Data to use:
◇ ◇ ◇
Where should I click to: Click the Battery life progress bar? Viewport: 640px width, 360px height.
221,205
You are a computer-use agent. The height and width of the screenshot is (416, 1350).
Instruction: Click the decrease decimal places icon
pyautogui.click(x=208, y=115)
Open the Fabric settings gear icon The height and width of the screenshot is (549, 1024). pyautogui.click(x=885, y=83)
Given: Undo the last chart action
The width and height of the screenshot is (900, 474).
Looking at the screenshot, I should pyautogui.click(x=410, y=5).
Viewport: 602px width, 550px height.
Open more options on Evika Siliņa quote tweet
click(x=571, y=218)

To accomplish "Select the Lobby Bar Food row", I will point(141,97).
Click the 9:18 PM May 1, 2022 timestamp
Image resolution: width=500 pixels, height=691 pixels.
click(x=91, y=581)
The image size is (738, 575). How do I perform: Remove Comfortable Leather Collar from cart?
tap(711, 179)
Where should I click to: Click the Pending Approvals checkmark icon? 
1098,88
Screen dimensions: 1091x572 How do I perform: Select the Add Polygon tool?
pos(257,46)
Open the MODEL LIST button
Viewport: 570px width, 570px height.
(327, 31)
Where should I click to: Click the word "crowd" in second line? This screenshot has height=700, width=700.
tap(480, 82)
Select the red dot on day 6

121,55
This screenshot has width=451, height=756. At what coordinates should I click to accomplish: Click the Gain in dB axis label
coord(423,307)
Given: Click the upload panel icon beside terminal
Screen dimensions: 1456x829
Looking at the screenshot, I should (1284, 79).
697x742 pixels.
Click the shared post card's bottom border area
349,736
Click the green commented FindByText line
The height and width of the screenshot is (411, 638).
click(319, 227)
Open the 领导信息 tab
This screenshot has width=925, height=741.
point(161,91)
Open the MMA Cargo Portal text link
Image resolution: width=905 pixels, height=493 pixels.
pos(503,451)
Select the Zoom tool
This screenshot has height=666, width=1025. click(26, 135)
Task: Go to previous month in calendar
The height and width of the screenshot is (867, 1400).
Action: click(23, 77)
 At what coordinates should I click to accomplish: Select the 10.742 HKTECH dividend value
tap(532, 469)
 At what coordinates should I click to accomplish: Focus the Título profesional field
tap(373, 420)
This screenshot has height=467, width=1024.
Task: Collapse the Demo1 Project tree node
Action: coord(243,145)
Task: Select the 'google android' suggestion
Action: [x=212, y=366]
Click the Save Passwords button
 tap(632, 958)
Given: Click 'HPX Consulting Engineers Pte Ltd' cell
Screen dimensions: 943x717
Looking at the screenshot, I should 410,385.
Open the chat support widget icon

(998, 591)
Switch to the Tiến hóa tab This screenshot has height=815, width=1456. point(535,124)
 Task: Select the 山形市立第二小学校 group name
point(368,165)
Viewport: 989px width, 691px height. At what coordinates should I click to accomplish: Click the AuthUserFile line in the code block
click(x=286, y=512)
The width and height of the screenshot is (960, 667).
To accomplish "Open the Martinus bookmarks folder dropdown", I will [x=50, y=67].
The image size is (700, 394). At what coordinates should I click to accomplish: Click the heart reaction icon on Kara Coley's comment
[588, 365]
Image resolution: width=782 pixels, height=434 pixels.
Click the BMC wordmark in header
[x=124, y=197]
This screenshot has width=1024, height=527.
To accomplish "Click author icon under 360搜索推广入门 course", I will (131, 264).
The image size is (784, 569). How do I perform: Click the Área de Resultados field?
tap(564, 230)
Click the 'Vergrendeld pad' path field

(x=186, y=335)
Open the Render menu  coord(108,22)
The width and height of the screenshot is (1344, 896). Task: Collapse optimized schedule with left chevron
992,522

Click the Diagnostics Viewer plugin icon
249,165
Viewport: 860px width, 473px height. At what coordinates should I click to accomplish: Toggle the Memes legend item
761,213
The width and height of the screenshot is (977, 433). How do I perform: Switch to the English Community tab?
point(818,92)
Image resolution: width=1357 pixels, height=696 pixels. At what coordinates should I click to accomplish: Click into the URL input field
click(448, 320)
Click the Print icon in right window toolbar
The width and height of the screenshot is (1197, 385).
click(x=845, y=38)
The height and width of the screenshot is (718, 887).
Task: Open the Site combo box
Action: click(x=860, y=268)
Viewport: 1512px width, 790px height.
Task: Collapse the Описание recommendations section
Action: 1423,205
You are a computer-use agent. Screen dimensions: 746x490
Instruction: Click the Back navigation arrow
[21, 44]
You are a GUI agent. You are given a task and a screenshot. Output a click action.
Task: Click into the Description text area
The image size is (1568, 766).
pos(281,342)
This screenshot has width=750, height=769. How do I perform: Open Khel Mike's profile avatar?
◇ ◇ ◇
Work item:
The listing above holds a line with "Viewport: 570px width, 570px height." and a line with "This screenshot has width=1024, height=527.". Print the stretch from the first through the second, exactly and alone.

Problem solution:
Viewport: 570px width, 570px height.
(327, 31)
Where should I click to: Click the word "crowd" in second line? This screenshot has height=700, width=700.
tap(480, 82)
Select the red dot on day 6

121,55
This screenshot has width=451, height=756. At what coordinates should I click to accomplish: Click the Gain in dB axis label
coord(423,307)
Given: Click the upload panel icon beside terminal
Screen dimensions: 1456x829
Looking at the screenshot, I should (1284, 79).
697x742 pixels.
Click the shared post card's bottom border area
349,736
Click the green commented FindByText line
The height and width of the screenshot is (411, 638).
click(319, 227)
Open the 领导信息 tab
This screenshot has width=925, height=741.
point(161,91)
Open the MMA Cargo Portal text link
Image resolution: width=905 pixels, height=493 pixels.
pos(503,451)
Select the Zoom tool
This screenshot has height=666, width=1025. click(26, 135)
Task: Go to previous month in calendar
The height and width of the screenshot is (867, 1400).
Action: click(23, 77)
 At what coordinates should I click to accomplish: Select the 10.742 HKTECH dividend value
tap(532, 469)
 At what coordinates should I click to accomplish: Focus the Título profesional field
tap(373, 420)
This screenshot has height=467, width=1024.
Task: Collapse the Demo1 Project tree node
Action: coord(243,145)
Task: Select the 'google android' suggestion
Action: [x=212, y=366]
Click the Save Passwords button
 tap(632, 958)
Given: Click 'HPX Consulting Engineers Pte Ltd' cell
Screen dimensions: 943x717
Looking at the screenshot, I should 410,385.
Open the chat support widget icon

(998, 591)
Switch to the Tiến hóa tab This screenshot has height=815, width=1456. point(535,124)
 Task: Select the 山形市立第二小学校 group name
point(368,165)
Viewport: 989px width, 691px height. At what coordinates should I click to accomplish: Click the AuthUserFile line in the code block
click(x=286, y=512)
The width and height of the screenshot is (960, 667).
To accomplish "Open the Martinus bookmarks folder dropdown", I will [x=50, y=67].
The image size is (700, 394). At what coordinates should I click to accomplish: Click the heart reaction icon on Kara Coley's comment
[588, 365]
Image resolution: width=782 pixels, height=434 pixels.
Click the BMC wordmark in header
[x=124, y=197]
This screenshot has width=1024, height=527.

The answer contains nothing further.